Overview

Google Cloud emits multiple network telemetry streams: VPC Flow Logs (sampled IP traffic), firewall rule logs, Cloud NAT translation logs, Cloud Firewall Plus / Cloud IDS threat logs, and aggregated metrics in Cloud Monitoring. Connectivity Tests provide static path analysis for "why can't A reach B?" questions. The right source depends on the question — pick one and stop, do not chase verification across tools.

Instructions

Telemetry Streams

Stream	Use it for
VPC Flow Logs	Top talkers, bytes/packets between IPs, traffic trends, egress analysis
Firewall Logs	DENY events, verifying ALLOW rules, audit of who hit which rule
Cloud NAT Logs	Port exhaustion, source NAT translation auditing
Threat Logs	Cloud Firewall Plus / Cloud IDS — malicious patterns from deep packet inspection
Networking Metrics	Time-series throughput, RTT, packet loss for performance dashboards
Connectivity Tests	Static reachability analysis between two endpoints

Enabling VPC Flow Logs

bash

# Enable flow logs on a subnet (5% sampling, full metadata)
gcloud compute networks subnets update prod-subnet \
  --region=us-central1 \
  --enable-flow-logs \
  --logging-aggregation-interval=interval-5-sec \
  --logging-flow-sampling=0.5 \
  --logging-metadata=include-all

bash

# Route flow logs to BigQuery via a Log Sink (recommended for analysis)
gcloud logging sinks create vpc-flow-sink \
  bigquery.googleapis.com/projects/my-project/datasets/network_logs \
  --log-filter='resource.type="gce_subnetwork" AND log_id("compute.googleapis.com/vpc_flows")' \
  --use-partitioned-tables

Top-Talker Analysis (BigQuery)

Always prefer BigQuery on _AllLogs datasets for volume-based queries.

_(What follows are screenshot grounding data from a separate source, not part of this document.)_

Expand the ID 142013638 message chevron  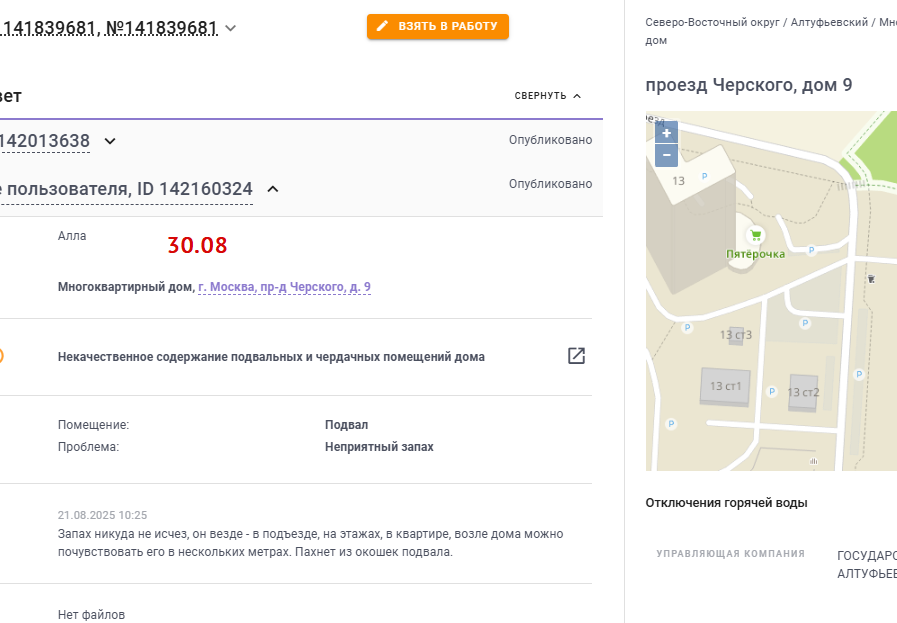(x=110, y=141)
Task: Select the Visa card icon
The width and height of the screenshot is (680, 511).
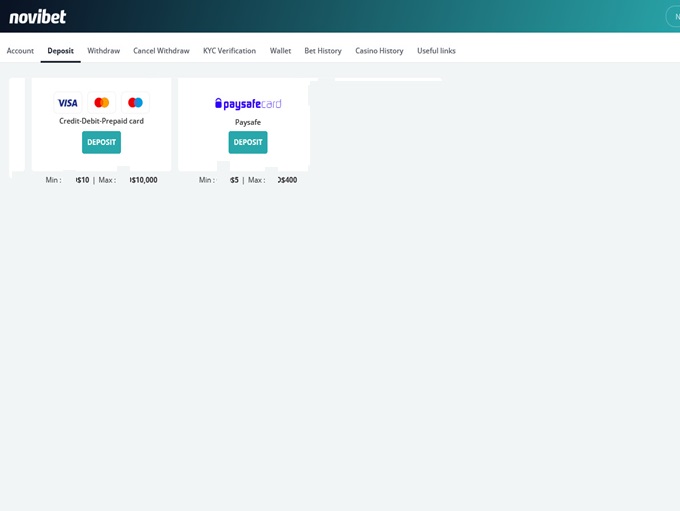Action: click(67, 103)
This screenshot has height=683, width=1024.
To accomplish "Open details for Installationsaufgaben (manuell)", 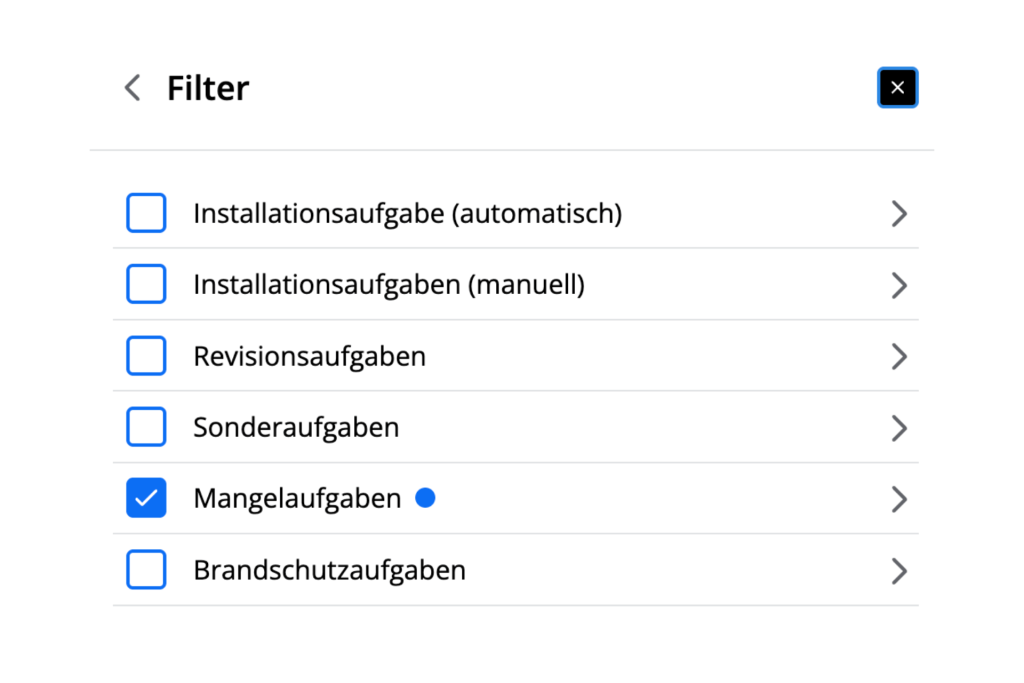I will tap(898, 284).
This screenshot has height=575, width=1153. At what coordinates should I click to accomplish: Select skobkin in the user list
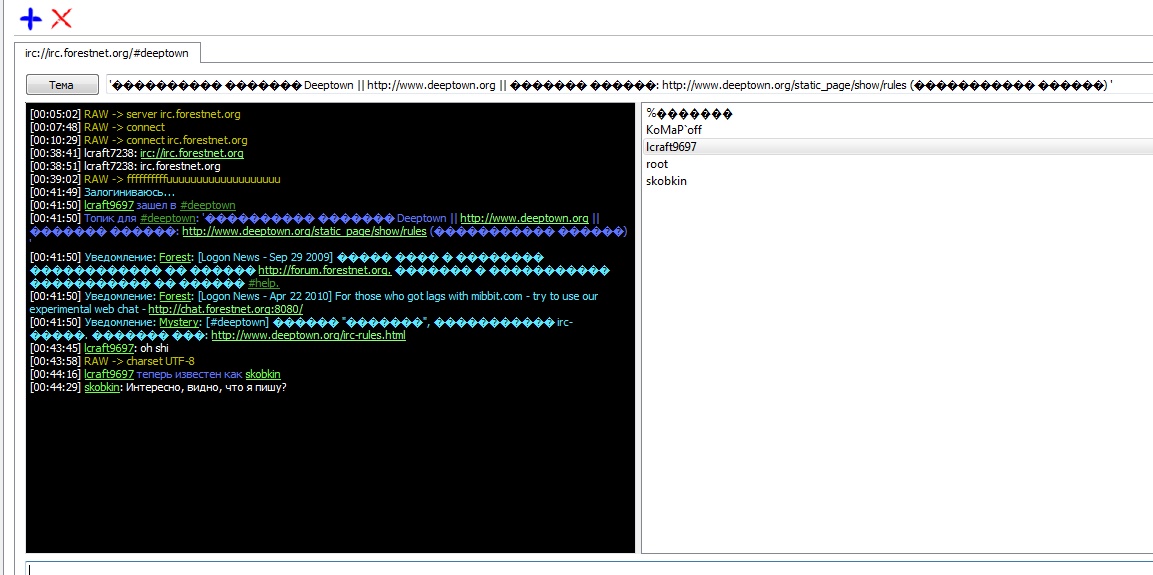point(666,181)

Cloud Logging's Logs Explorer is for spot-checking, not aggregation.

sql

-- Top 20 source→destination IP pairs by bytes (last 24 hours)
SELECT
  jsonPayload.connection.src_ip AS src,
  jsonPayload.connection.dest_ip AS dst,
  jsonPayload.connection.dest_port AS dst_port,
  SUM(CAST(jsonPayload.bytes_sent AS INT64)) AS total_bytes,
  COUNT(*) AS flows
FROM `my-project.network_logs._AllLogs`
WHERE log_id = 'compute.googleapis.com/vpc_flows'
  AND timestamp >= TIMESTAMP_SUB(CURRENT_TIMESTAMP(), INTERVAL 24 HOUR)
GROUP BY src, dst, dst_port
ORDER BY total_bytes DESC
LIMIT 20;

sql

-- Find external egress (to non-RFC1918) by VM
SELECT
  jsonPayload.src_instance.vm_name AS vm,
  jsonPayload.connection.dest_ip AS external_dst,
  SUM(CAST(jsonPayload.bytes_sent AS INT64)) / POW(1024, 3) AS gb_sent
FROM `my-project.network_logs._AllLogs`
WHERE log_id = 'compute.googleapis.com/vpc_flows'
  AND NOT NET.IP_IN_NET(jsonPayload.connection.dest_ip, '10.0.0.0/8')
  AND NOT NET.IP_IN_NET(jsonPayload.connection.dest_ip, '172.16.0.0/12')
  AND NOT NET.IP_IN_NET(jsonPayload.connection.dest_ip, '192.168.0.0/16')
  AND DATE(timestamp) = CURRENT_DATE()
GROUP BY vm, external_dst
ORDER BY gb_sent DESC
LIMIT 50;

If the query returns NULL VM names, the subnet has EXCLUDE_ALL_METADATA set. Retry using jsonPayload.connection.src_ip as the join key.

Firewall DENY Analysis

sql

-- Top denied connection attempts (firewall rule + source IP)
SELECT
  jsonPayload.rule_details.reference AS rule,
  jsonPayload.connection.src_ip AS src,
  jsonPayload.connection.dest_port AS port,
  COUNT(*) AS hits
FROM `my-project.network_logs._AllLogs`
WHERE log_id = 'compute.googleapis.com/firewall'
  AND jsonPayload.disposition = 'DENIED'
  AND timestamp >= TIMESTAMP_SUB(CURRENT_TIMESTAMP(), INTERVAL 1 HOUR)
GROUP BY rule, src, port
ORDER BY hits DESC
LIMIT 25;

Connectivity Tests (Static Path Analysis)

bash

# Test reachability between a VM and an external IP
gcloud network-management connectivity-tests create vm-to-api \
  --source-instance=projects/my-project/zones/us-central1-a/instances/web-1 \
  --destination-ip-address=203.0.113.10 \
  --destination-port=443 \
  --protocol=TCP

# Run and read the result
gcloud network-management connectivity-tests run vm-to-api
gcloud network-management connectivity-tests describe vm-to-api \
  --format='value(reachabilityDetails.result,reachabilityDetails.traces)'

Connectivity Tests answer reachability questions deterministically — no log digging. If the result is REACHABLE, the path works; UNREACHABLE includes the failing hop and rule.

Cloud NAT Port Exhaustion

sql

-- Find which VMs are saturating NAT ports
SELECT
  jsonPayload.endpoint.vm_name AS vm,
  COUNT(*) AS allocations,
  COUNTIF(jsonPayload.allocation_status = 'DROPPED') AS dropped
FROM `my-project.network_logs._AllLogs`
WHERE log_id = 'compute.googleapis.com/nat_flows'
  AND timestamp >= TIMESTAMP_SUB(CURRENT_TIMESTAMP(), INTERVAL 30 MINUTE)
GROUP BY vm
ORDER BY dropped DESC
LIMIT 10;

If dropped > 0, increase min-ports-per-vm on the Cloud NAT config or add more NAT IPs.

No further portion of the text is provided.